EXCLUSIVE: Relisha Rudd's family speaks out to FOX 5 about latest search 2 years after disappearance

The family of Relisha Rudd is speaking out to FOX 5 after the latest attempt to find the missing D.C. girl ended without any answers. Police said new information in the case led them to search the National Arboretum.

Rudd vanished more than two years ago after she was last seen with Kahlil Tatum, a janitor who worked at the D.C. General homeless shelter where the girl and her family were staying.

Police believe Tatum killed the little girl before later killing himself. However, Rudd's body has never been found.

The girl's mother, Shamika Young, told us by phone that she is unaware of why police would want to search the National Arboretum and she did not know if Tatum ever spent time there with her daughter.

Relisha's grandmother, Melissa Young, said she was excited there was another search. Despite no findings in the search the past two days, she is still holding out hope.

"It's been two years, two long stressful years for grandma," said the girl's grandmother.

In the two years and one month since Relisha's disappearance, her grandmother claims their family has been kept in the dark as to the investigation.

"I haven't talked to a detective or the authorities in two years," she said. "I haven't talked to them since it first started."

This week's two day search was the first search for the young girl in 2016. D.C. police would not publicly say what exactly brought investigators to area of the National Arboretum.

A total of 60 searchers, including the FBI as well as members of the National Center for Missing and Exploited Children scoured sections of the park. Divers checked out an unspecific pond on the property and K-9s were along for the search. But it concluded Thursday afternoon turning up empty.

"From my understanding, they had already searched it, so I'm not understanding why they even went back, what led them back to that section over there," said Relisha's grandmother. "We were hollering about searching over there again. They had already searched there. We got to look other places."

When we asked her why she wanted them to go back there to search, Melissa Young said, "Because I felt that they didn't do a good enough job with the search. That's my feeling."

The last couple of years have been difficult for the family.

"We had to go through two birthdays without her," said Rudd's grandmother. "It's been tough."

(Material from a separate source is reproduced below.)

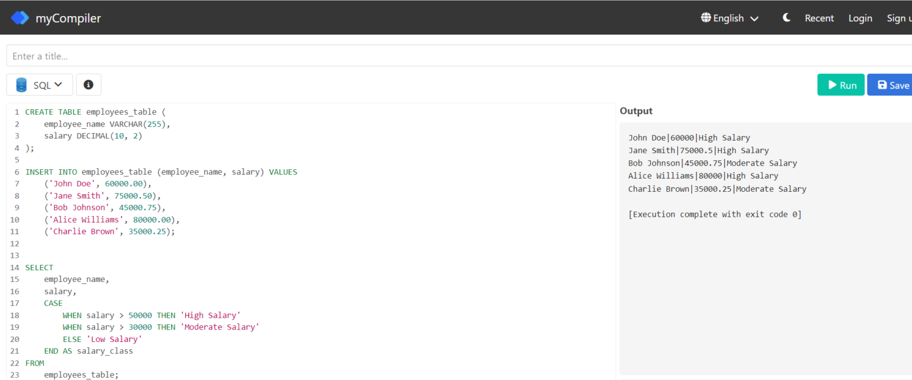Open the Recent menu
The width and height of the screenshot is (912, 380).
pyautogui.click(x=819, y=18)
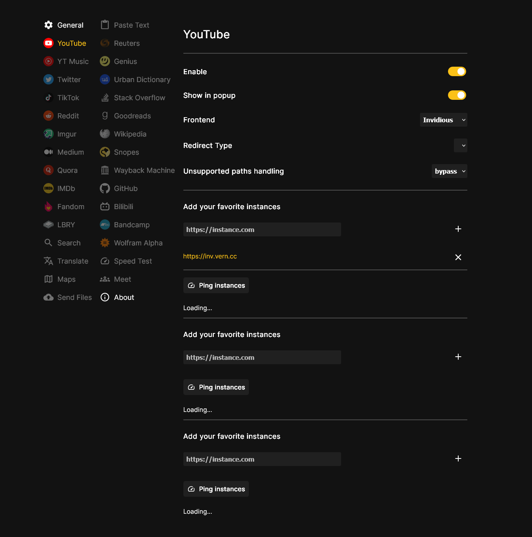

Since Relisha's disappearance, her mother and grandmother have made amends. Together, they have also realized Relisha may never come back.

"Listening to what [D.C. Police Chief] Cathy Lanier said, it's a possibility that she could be dead," said Young. "At first, I wouldn't accept it. I wasn't trying to hear that. But now, I got to understand I have to come to a realization that they might find her deceased or they might find her alive."

On the heels of this search, two D.C. council members have proposed a bill known as the "Relisha Rudd Law," which would require parents to notify police that their underage child is missing.

Parents of missing children under 12 years old would have 24 hours to notify police since the parents knew of the disappearance. Parents of children between the ages of 13-18 would have 48 hours.

Police were notified by a school counselor nearly three weeks after Relisha Rudd was last seen.